At first, the organization functioned as a sort of musicians' cooperative, but after a few years it established a non-profit organization with a board of directors and modest staff. In keeping with the group's roots, the corporation bylaws specify that as many as six musicians, elected by the players, may sit on the board of directors, and the board's vice president must be a player.

The orchestra's conductors and music directors have included Robert Hurwitz, Apo Hsu, Andrew Massey and Glen Cortese. A number of other distinguished musicians have served as guest conductors.
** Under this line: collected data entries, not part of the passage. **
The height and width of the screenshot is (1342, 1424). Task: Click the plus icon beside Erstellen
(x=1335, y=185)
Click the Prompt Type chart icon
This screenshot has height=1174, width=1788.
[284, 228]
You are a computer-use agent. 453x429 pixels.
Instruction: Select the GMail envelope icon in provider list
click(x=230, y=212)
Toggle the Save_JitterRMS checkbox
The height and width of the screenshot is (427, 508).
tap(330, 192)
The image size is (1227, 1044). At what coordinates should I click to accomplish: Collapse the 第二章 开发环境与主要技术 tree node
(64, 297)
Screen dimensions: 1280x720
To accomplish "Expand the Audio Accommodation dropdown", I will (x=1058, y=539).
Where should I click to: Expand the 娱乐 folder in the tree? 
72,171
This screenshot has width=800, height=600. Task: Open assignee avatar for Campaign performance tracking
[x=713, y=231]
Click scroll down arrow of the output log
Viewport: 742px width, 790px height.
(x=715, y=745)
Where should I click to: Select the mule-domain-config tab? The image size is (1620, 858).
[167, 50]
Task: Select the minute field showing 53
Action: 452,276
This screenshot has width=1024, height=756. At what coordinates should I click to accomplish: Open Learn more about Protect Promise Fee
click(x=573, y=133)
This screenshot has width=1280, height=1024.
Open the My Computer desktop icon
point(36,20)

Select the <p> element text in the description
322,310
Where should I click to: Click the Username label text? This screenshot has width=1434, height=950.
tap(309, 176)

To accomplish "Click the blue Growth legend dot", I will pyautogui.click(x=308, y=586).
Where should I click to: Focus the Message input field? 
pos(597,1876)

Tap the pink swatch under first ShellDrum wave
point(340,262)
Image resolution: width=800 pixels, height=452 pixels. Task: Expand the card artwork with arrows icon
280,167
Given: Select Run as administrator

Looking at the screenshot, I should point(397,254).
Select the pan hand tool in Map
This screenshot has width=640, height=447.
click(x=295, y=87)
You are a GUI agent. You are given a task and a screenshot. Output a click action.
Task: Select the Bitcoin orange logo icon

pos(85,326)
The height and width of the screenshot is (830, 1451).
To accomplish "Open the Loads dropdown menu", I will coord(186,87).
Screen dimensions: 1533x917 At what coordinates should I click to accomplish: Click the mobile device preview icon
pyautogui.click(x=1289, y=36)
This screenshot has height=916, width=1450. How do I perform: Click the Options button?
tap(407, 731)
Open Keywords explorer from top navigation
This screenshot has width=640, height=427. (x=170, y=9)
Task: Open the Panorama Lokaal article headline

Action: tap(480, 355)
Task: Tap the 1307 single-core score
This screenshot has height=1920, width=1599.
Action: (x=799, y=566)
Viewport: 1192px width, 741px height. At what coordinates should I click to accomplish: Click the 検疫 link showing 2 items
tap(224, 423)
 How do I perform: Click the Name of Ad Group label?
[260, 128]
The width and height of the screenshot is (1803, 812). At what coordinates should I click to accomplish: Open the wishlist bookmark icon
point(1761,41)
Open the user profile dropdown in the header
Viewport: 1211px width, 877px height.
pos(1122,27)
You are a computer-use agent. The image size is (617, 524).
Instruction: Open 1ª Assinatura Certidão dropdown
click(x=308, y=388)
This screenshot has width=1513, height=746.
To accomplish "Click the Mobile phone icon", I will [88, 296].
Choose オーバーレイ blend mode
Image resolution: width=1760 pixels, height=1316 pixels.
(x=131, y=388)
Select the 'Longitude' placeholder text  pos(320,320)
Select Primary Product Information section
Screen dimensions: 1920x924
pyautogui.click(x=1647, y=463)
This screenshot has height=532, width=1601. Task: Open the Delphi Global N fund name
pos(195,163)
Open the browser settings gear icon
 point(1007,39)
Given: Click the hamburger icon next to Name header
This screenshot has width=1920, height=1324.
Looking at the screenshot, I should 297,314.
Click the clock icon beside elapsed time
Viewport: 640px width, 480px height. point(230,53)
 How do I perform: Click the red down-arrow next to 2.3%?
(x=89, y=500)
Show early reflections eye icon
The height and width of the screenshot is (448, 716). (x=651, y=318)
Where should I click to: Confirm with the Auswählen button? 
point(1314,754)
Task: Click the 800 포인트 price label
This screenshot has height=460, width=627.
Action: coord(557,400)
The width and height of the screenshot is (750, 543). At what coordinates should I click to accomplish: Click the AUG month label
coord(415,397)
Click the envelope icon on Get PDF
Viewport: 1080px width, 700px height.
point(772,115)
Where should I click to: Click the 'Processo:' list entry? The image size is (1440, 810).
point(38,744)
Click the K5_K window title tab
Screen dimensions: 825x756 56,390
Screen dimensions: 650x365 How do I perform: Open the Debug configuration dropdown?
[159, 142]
In 2023 Brian McWhorter became Executive Director of the Oregon Mozart Players.

The Mozart Players encourage an appreciation of classical music among young people, as both listeners and performers. OMP musicians, including the conductor and guest artists, are also available to visit schools, meet with students, and share their enthusiasm for the music performed in concerts.

In addition to season concerts held at Beall Hall, the Mozart Players offers an annual Candlelight Baroque Concert, currently held at the United Methodist Church of Eugene.